Irony 2: Revenue is up at Wired‘s profitable website this year, despite a fairly severe reduction in staff last year. Yet Anderson, who has no control over Wired.com, writes that most Web publishers haven’t been able to “reverse the hollowing-out trend of analog dollars turning into digital pennies… and by the looks of it there’s no light at the end of that tunnel .” That tunnel being the one Wired, itself, is not in, apparently.
Irony 3: At the same time, circulation — and thus revenue, almost surely — are down for Wired‘s iPad edition, which was approaching (and possibly even surpassing) 100,000 copies for the debut issue but has since fallen off — to less than a fourth of what it was, one source claims. However large or small the decline, it could certainly be corrected; dropping off from a big bang launch is common enough in print and online media alike.But Wired’s iPad tumble does raise the possibility that Anderson is speaking as much from his hopes as from his analysis when he writes, “We are choosing a new form of Quality of Service: custom applications that just work.” The iPad team belongs to Anderson, after all (unlike, again, the web team).
Irony 4: Isn’t this the guy who wrote a book called Free and noted, “You know this freaky land of free as the Web. A decade and a half into the great online experiment, the last debates over free versus pay online are ending?” Eh, maybe not so much; Anderson today writes, “Much as we love freedom and choice, we also love things that just work, reliably and seamlessly. And if we have to pay for what we love, well, that increasingly seems OK.”

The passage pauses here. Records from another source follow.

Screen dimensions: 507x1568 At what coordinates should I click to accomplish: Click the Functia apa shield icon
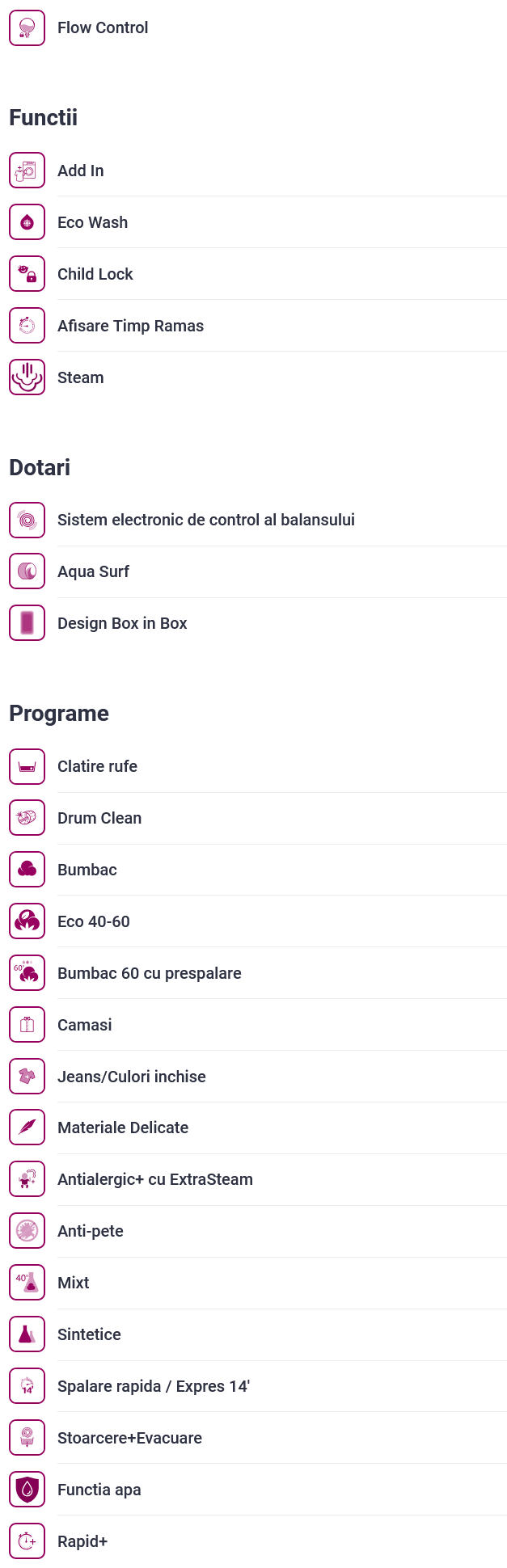click(27, 1490)
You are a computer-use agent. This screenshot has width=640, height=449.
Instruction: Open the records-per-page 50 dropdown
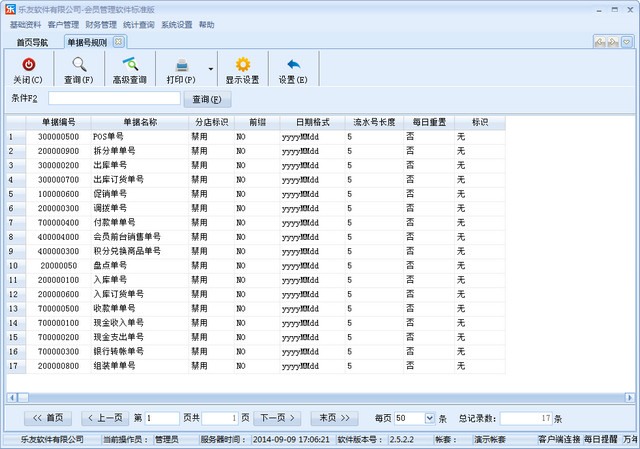(430, 418)
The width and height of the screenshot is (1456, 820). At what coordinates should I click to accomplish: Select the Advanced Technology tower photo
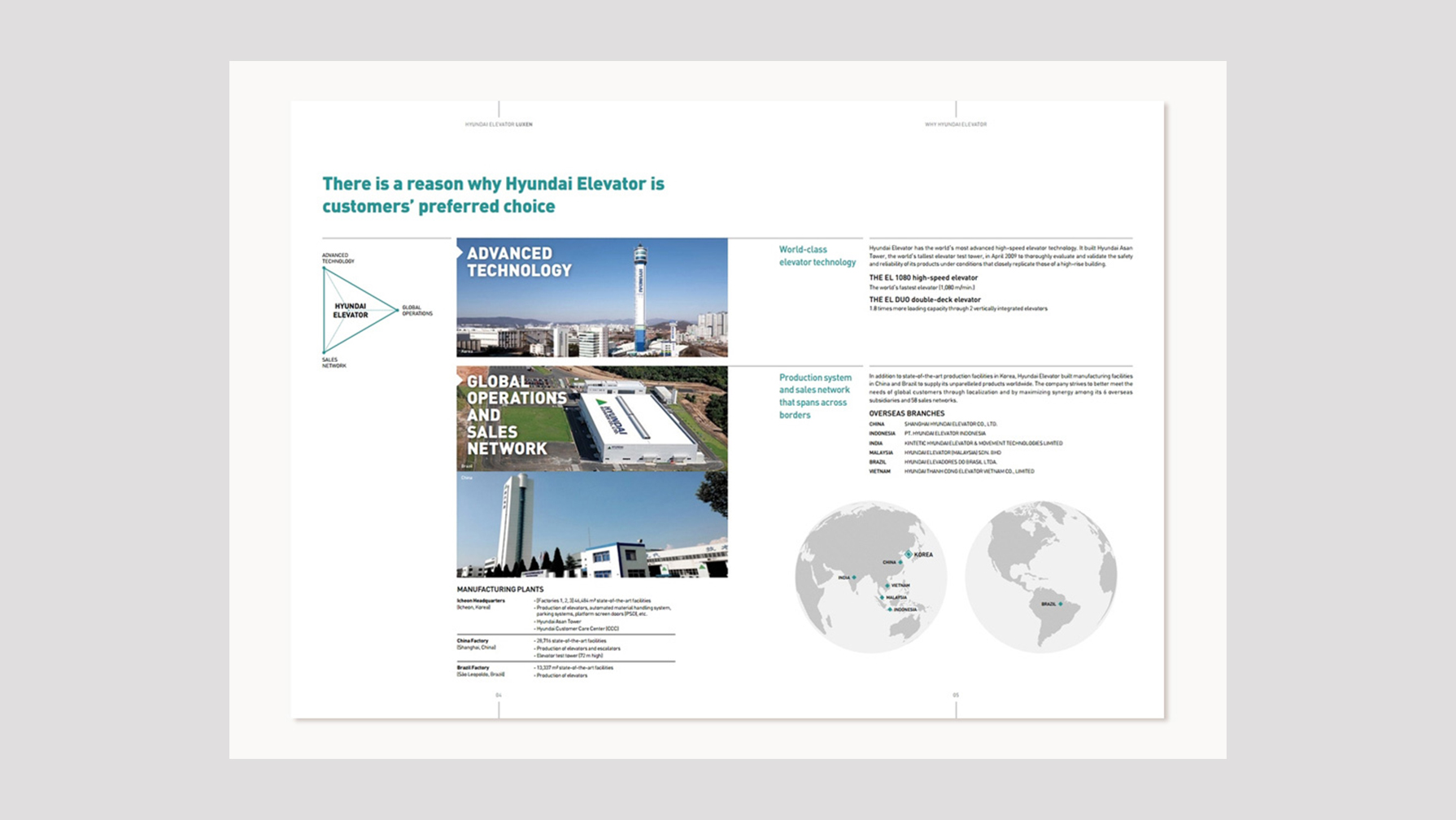click(591, 298)
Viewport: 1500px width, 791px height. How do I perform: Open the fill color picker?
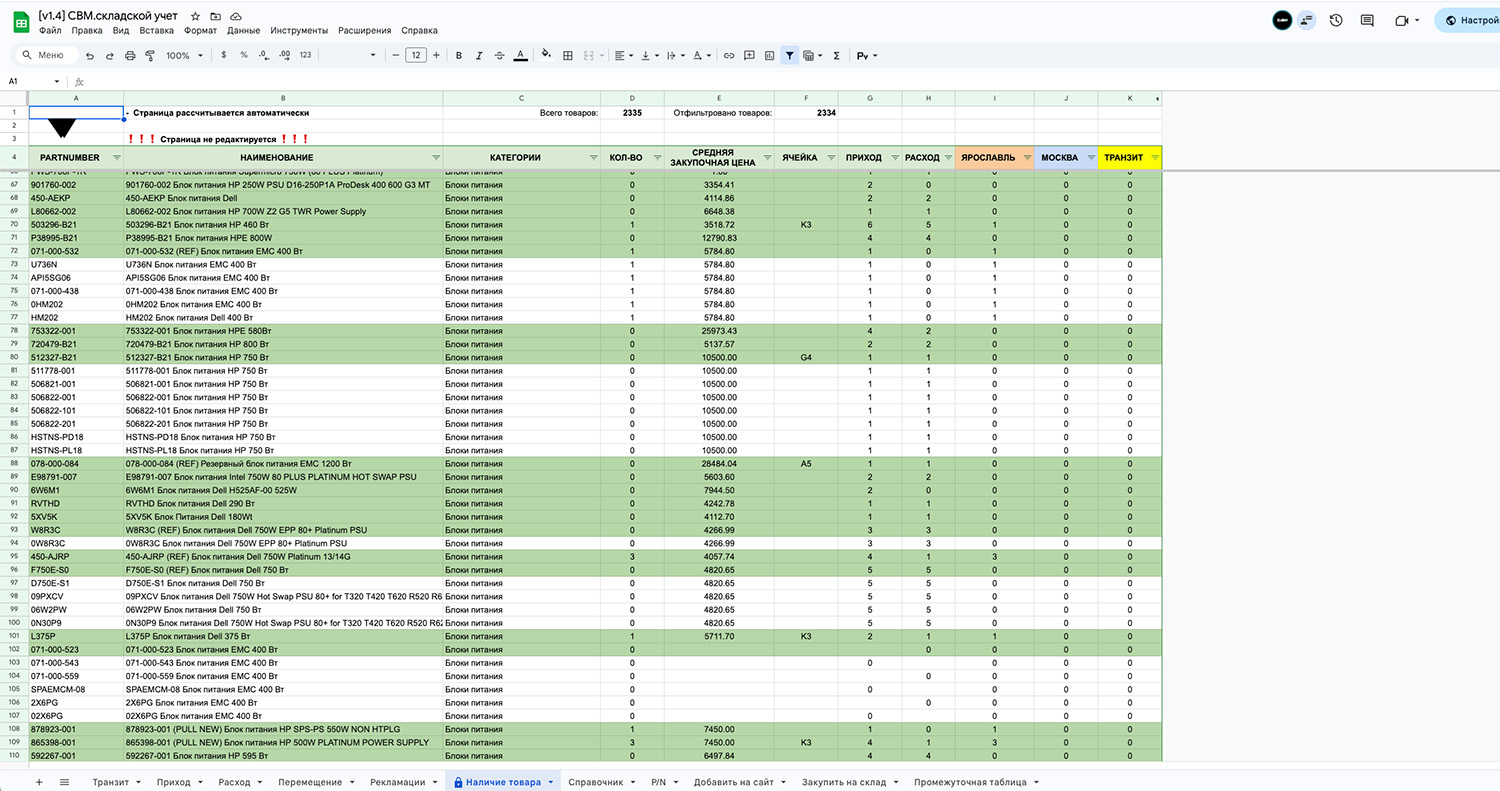click(x=545, y=56)
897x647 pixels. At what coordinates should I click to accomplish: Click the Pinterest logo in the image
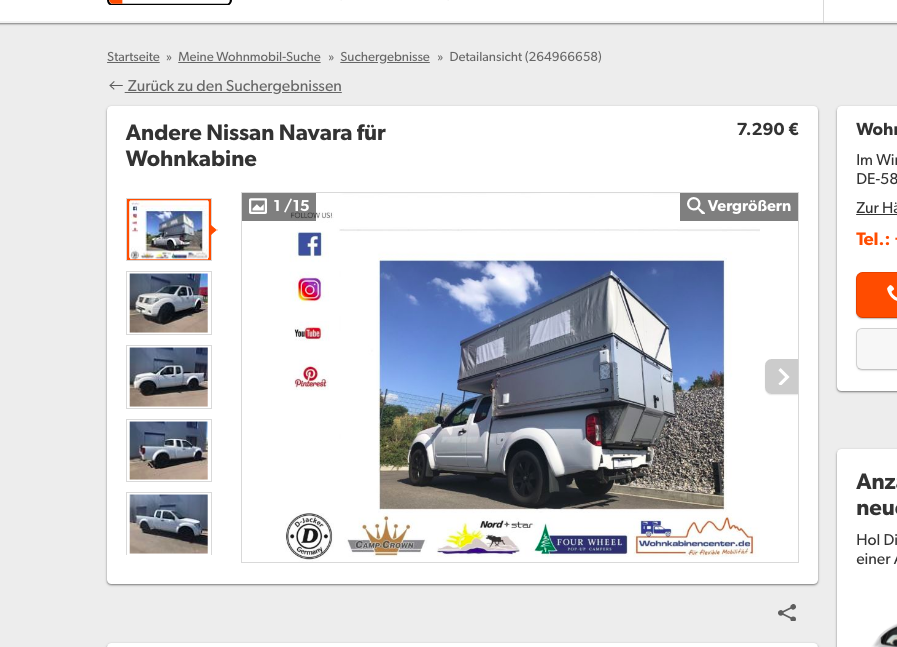point(310,377)
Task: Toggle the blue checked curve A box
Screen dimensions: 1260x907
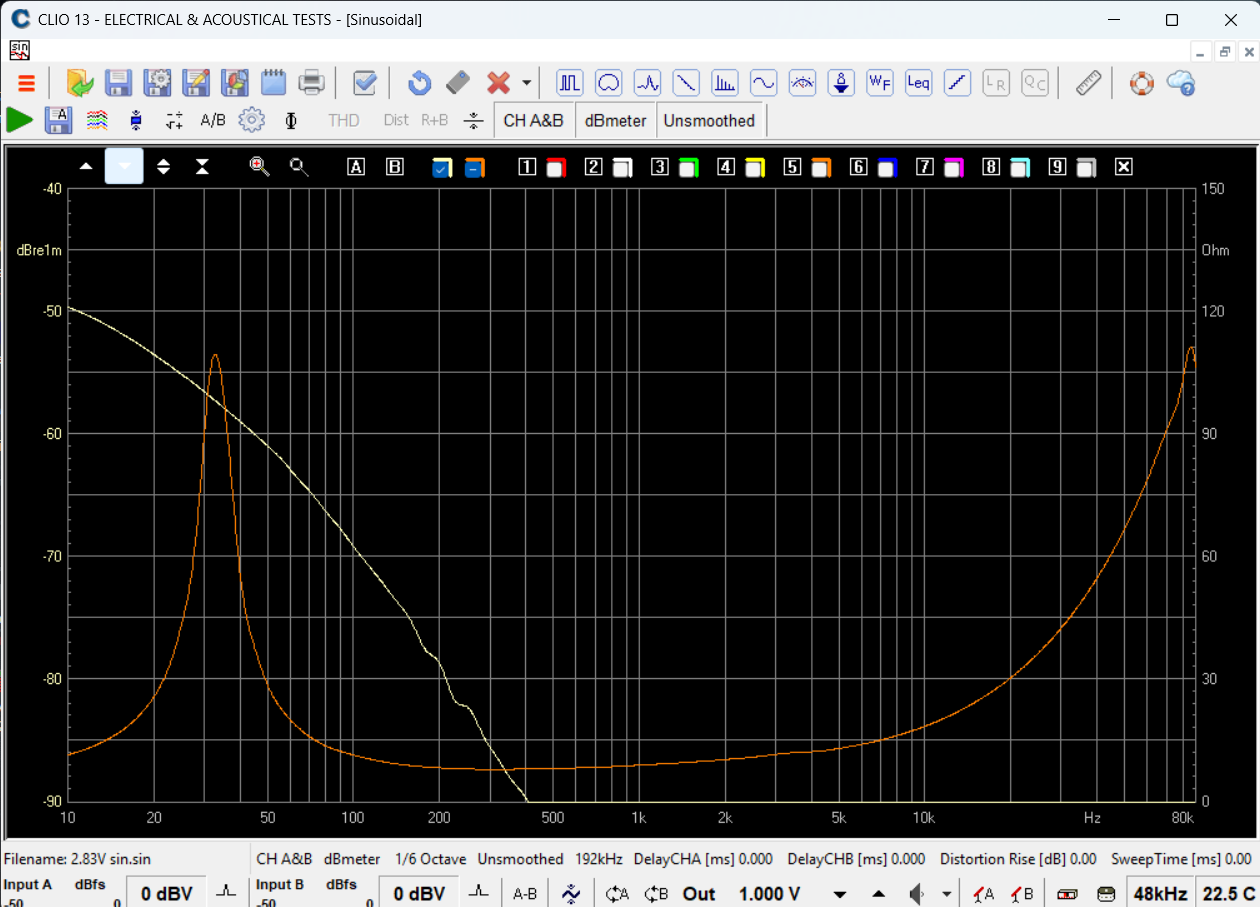Action: 441,167
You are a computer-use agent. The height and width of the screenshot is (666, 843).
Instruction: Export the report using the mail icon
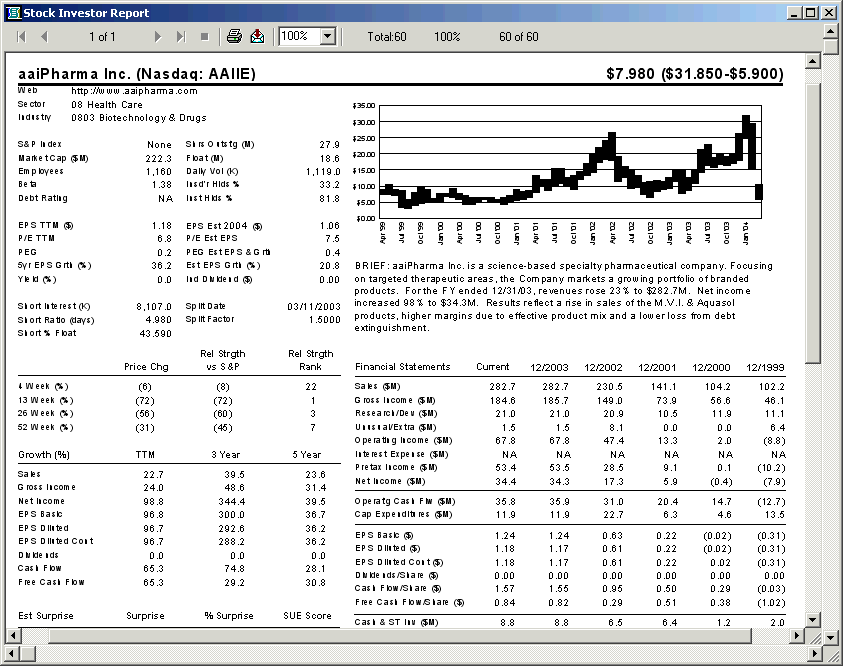257,35

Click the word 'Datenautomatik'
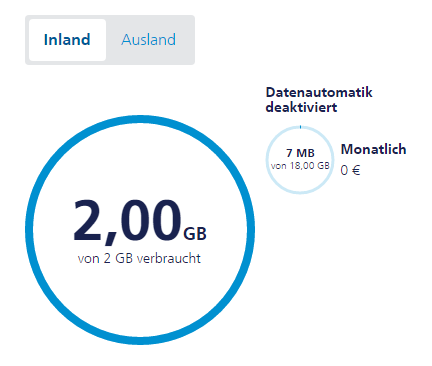click(319, 92)
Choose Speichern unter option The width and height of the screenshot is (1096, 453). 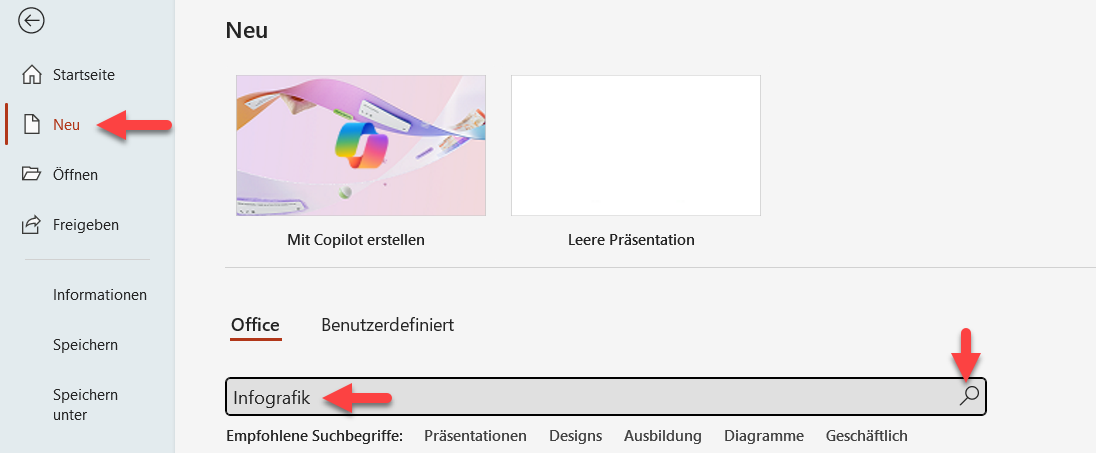[85, 405]
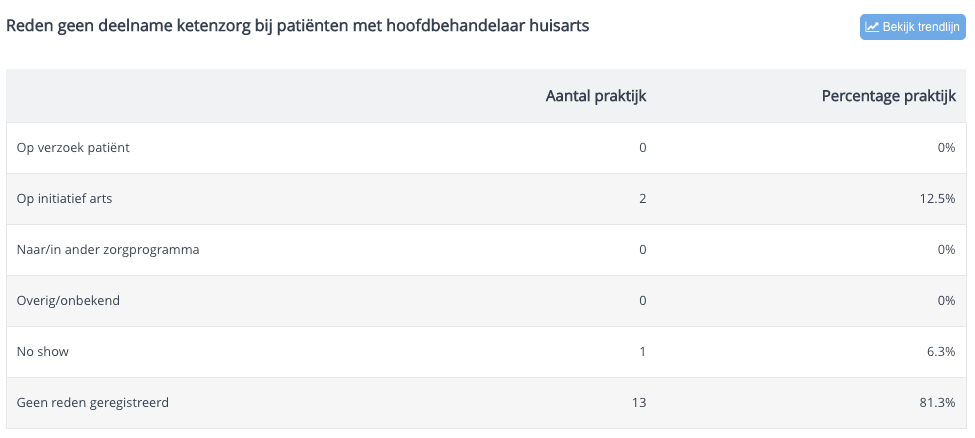This screenshot has width=975, height=438.
Task: Click the table title about ketenzorg
Action: tap(297, 26)
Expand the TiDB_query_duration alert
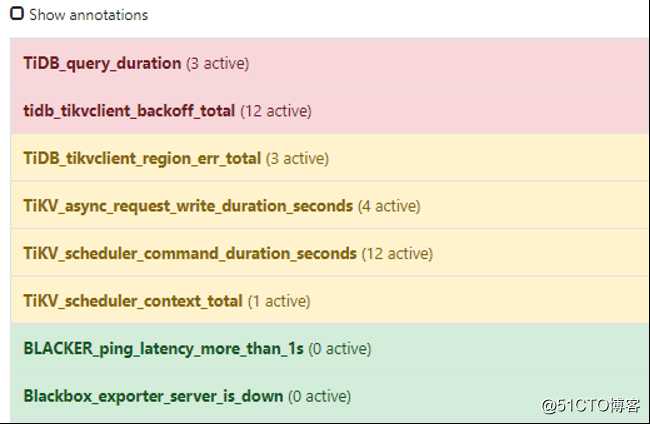 [102, 63]
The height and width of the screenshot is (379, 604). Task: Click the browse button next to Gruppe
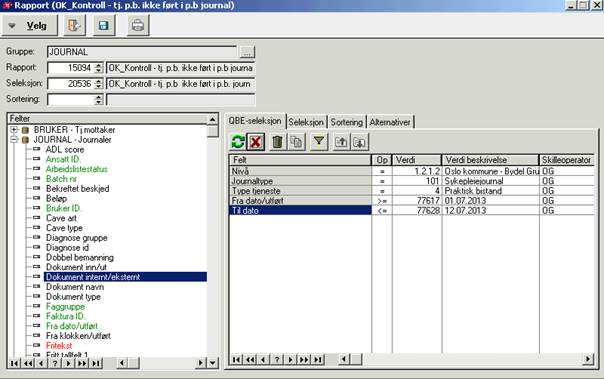[247, 52]
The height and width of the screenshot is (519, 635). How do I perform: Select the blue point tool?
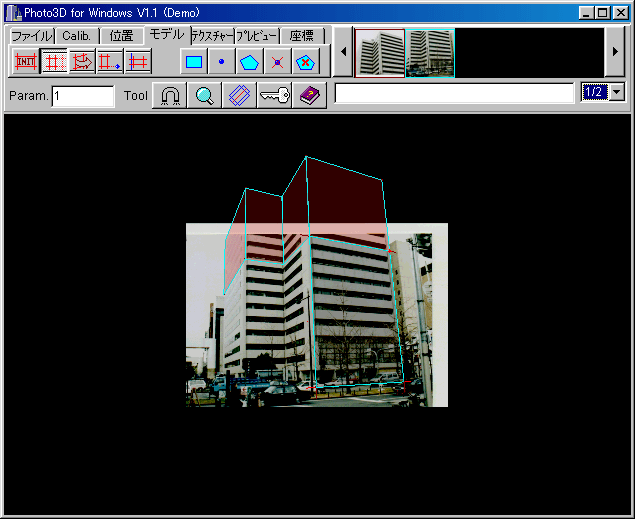click(222, 61)
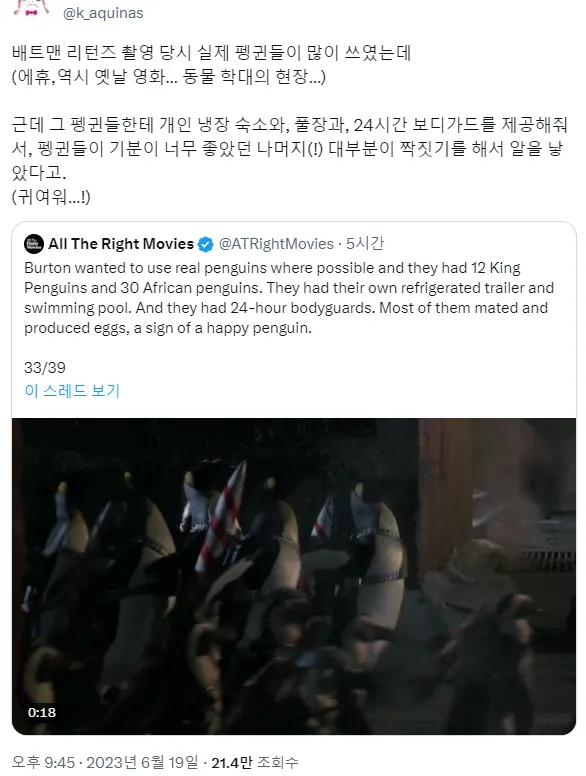Screen dimensions: 586x776
Task: Click the empty space beside 이 스레드 보기
Action: pos(346,391)
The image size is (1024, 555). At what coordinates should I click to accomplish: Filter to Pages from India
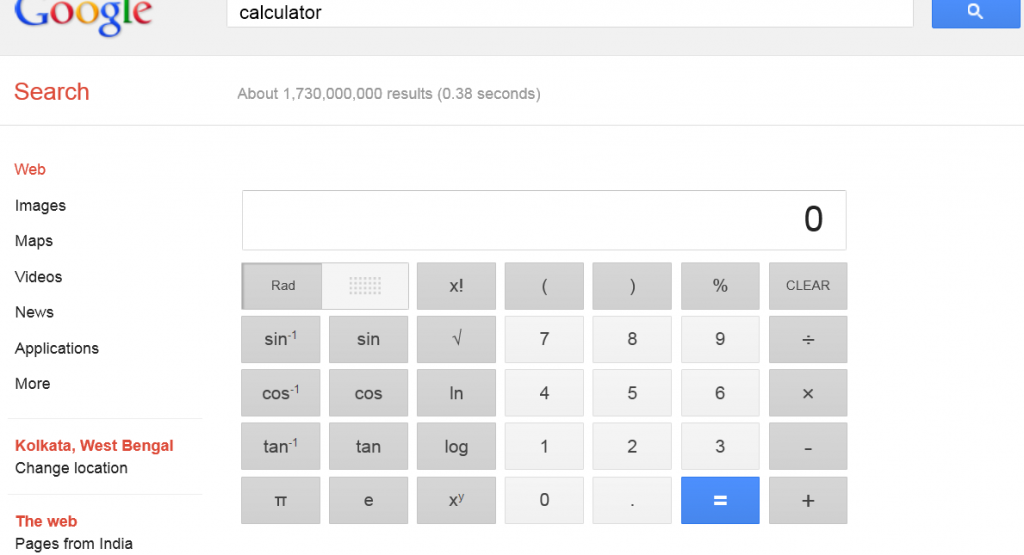(x=74, y=544)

To his credit, Anderson also runs a feature in which publishers Tim O’Reilly and John Battelle get the opportunity to basically tell the editor he’s nuts. (Battelle: “Splashing “The Death of the Web” on the cover might be, well, overstating the case just a wee bit.”) In the online package, Wired.com editor Evan Hansen does likewise (“the web is far too powerful to be replaced by an alternative that gives away so much of what developers and readers have come to love and expect”).
Like any provocative editor, in other words, Anderson has people talking. (See also this take from Rob Beschizza at BoingBoing and from blogging pioneer Dave Winer; TechMeme has more reaction.) Now we get to sit back and watch as the author/consultant/editor tries to explain why nearly the entire conversation about the Death of the Web is happening on the Seemingly Quite Alive Web. That should be, at the very least, entertaining.